CSDHI – Dans sa 39e semaine consécutive, la campagne, les « Mardis sans exécution », à laquelle participent des prisonniers en grève de plus de 20 prisons à travers l’Iran, a marqué un développement important le 22 octobre. Dans sa déclaration, la campagne a annoncé qu’un groupe de prisonniers politiques de la prison de Shiban à Ahvaz a annoncé sa participation à ce mouvement grandissant pour exprimer sa solidarité dans la lutte des prisonniers du pays pour l’abolition de la peine de mort.
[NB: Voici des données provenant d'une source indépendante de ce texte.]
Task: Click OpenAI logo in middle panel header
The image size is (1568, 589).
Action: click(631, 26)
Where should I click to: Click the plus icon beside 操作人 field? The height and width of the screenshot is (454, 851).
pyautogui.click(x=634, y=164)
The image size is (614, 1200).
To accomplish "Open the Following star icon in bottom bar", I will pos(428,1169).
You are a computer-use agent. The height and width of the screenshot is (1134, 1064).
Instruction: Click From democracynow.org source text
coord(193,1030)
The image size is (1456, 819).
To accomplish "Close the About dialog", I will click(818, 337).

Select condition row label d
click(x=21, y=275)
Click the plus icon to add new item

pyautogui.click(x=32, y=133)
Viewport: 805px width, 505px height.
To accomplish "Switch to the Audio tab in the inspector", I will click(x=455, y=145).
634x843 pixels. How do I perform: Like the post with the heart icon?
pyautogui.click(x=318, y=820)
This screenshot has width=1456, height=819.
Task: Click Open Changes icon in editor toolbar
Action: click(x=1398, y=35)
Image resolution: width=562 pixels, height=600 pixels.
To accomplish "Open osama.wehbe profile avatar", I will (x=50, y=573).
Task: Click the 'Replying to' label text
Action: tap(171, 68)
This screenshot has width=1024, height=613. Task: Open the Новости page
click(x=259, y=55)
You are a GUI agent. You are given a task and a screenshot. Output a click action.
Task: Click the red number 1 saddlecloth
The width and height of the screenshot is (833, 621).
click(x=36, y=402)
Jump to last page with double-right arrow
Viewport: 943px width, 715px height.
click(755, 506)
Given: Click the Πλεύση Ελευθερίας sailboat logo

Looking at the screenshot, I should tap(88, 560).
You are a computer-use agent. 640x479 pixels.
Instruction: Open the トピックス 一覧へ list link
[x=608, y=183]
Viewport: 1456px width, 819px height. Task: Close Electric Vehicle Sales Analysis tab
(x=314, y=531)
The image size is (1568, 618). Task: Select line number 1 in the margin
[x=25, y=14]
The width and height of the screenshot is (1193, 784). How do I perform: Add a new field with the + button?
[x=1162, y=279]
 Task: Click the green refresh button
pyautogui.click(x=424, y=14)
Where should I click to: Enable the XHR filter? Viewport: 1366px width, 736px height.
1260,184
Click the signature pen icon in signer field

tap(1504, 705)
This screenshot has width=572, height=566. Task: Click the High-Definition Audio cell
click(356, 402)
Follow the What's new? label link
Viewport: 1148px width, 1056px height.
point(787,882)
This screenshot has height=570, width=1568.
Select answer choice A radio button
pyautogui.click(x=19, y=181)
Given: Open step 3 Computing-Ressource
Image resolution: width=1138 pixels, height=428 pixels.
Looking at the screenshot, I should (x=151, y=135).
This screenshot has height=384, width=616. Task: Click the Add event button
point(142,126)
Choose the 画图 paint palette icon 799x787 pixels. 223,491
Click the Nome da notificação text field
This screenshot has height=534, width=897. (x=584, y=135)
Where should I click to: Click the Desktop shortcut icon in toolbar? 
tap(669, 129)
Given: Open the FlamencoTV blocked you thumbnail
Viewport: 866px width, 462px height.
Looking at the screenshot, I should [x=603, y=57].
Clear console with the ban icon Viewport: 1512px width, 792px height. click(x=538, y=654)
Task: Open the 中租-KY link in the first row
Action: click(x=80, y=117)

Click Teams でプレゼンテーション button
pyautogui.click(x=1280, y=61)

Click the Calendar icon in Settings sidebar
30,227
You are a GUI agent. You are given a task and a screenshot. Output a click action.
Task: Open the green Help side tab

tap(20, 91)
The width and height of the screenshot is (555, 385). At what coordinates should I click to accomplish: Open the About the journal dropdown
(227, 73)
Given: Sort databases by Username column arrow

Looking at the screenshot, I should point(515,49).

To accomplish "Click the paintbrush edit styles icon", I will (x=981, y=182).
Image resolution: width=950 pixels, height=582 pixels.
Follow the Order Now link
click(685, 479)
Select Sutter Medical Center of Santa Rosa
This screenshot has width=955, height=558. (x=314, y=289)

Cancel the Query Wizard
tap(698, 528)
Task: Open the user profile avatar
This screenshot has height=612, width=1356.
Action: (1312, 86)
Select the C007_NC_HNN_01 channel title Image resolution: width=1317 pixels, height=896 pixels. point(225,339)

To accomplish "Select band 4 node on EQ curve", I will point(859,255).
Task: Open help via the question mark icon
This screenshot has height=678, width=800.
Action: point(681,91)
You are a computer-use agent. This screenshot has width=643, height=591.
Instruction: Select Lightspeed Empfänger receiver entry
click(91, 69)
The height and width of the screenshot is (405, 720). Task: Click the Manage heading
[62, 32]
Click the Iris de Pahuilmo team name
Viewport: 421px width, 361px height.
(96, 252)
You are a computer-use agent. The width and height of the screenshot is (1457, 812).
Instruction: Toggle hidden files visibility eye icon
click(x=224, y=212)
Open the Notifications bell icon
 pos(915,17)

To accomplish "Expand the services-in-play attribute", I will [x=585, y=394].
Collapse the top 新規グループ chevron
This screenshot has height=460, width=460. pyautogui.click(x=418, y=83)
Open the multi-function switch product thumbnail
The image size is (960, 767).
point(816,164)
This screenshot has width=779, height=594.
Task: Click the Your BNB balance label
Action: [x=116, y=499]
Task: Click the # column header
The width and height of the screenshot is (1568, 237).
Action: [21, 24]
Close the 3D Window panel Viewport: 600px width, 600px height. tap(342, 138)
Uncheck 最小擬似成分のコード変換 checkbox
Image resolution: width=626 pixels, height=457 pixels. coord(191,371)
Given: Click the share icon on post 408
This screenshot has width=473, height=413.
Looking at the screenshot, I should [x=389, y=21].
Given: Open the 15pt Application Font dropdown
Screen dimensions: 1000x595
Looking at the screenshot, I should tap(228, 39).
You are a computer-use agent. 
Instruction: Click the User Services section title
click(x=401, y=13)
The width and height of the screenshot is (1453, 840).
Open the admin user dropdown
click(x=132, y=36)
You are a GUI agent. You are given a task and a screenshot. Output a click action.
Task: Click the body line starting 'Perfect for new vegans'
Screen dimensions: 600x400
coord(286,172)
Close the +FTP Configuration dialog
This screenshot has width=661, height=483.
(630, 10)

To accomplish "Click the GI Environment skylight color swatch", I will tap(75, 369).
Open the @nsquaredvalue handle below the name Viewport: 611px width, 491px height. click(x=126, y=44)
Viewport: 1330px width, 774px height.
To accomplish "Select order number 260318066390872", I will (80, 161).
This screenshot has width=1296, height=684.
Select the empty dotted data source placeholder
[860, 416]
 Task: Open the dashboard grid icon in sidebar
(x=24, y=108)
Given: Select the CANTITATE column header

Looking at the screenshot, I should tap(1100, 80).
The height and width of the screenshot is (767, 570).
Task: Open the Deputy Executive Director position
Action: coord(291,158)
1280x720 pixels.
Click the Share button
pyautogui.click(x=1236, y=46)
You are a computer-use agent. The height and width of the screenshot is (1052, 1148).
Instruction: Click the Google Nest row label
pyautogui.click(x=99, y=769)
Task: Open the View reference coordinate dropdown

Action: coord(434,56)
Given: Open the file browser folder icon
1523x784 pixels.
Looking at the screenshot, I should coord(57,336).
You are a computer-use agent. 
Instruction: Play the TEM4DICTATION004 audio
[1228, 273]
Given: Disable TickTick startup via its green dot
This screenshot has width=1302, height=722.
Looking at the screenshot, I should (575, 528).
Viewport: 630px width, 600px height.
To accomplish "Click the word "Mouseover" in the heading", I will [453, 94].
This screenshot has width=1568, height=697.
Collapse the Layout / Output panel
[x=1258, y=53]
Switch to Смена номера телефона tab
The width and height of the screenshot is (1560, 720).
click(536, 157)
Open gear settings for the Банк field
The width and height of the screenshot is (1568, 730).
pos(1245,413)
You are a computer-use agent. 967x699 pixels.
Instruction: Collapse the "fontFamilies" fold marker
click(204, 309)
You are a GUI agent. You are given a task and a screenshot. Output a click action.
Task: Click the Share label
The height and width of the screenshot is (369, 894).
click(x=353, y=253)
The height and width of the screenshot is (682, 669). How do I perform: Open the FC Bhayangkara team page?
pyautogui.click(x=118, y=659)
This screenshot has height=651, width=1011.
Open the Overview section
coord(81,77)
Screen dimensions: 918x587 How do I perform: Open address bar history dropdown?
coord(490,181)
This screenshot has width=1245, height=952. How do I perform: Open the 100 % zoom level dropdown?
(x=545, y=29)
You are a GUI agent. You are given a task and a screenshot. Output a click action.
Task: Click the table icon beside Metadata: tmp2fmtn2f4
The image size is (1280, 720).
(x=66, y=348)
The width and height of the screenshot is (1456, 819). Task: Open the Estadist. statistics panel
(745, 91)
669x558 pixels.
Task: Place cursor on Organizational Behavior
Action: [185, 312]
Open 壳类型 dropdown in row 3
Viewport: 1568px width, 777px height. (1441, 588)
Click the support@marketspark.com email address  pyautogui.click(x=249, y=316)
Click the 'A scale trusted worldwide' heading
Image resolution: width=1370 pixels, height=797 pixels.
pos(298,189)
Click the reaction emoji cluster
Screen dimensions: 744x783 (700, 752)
La déclaration, publiée à l’occasion de l’anniversaire des manifestations de 2022 et en mémoire de ceux qui ont perdu la vie lors de ce mouvement, met l’accent sur les crises internes et externes croissantes auxquelles est confronté le régime iranien. Elle met l’accent sur l’augmentation alarmante des exécutions, notant que plus de 140 personnes ont été pendues au cours du seul mois d’octobre.
La campagne a également attiré l’attention sur l’exécution de cinq femmes, tout en soulignant que 35 personnes ont été exécutées au cours de la semaine écoulée. Dix-sept de ces exécutions ont eu lieu le 16 octobre, ce qui renforce encore l’inquiétude quant à l’utilisation croissante de la peine de mort par le régime.
Un aspect particulièrement alarmant de la dernière mise à jour de la campagne, les « Mardis sans exécution », est le transfert de quatre prisonniers politiques, tous arabes, à l’isolement dans la prison de Shiban, où ils risquent une exécution imminente. La campagne a exprimé sa vive inquiétude pour leur vie, qualifiant cet acte d’un nouvel exemple de la répression sévère exercée par le régime à l’encontre des dissidents politiques.
En réponse à ces menaces croissantes, les prisonniers politiques de la prison de Shiban ont annoncé leur participation officielle à la campagne, les « Mardis sans exécution », ajoutant leurs voix à l’appel pour la fin des exécutions d’État.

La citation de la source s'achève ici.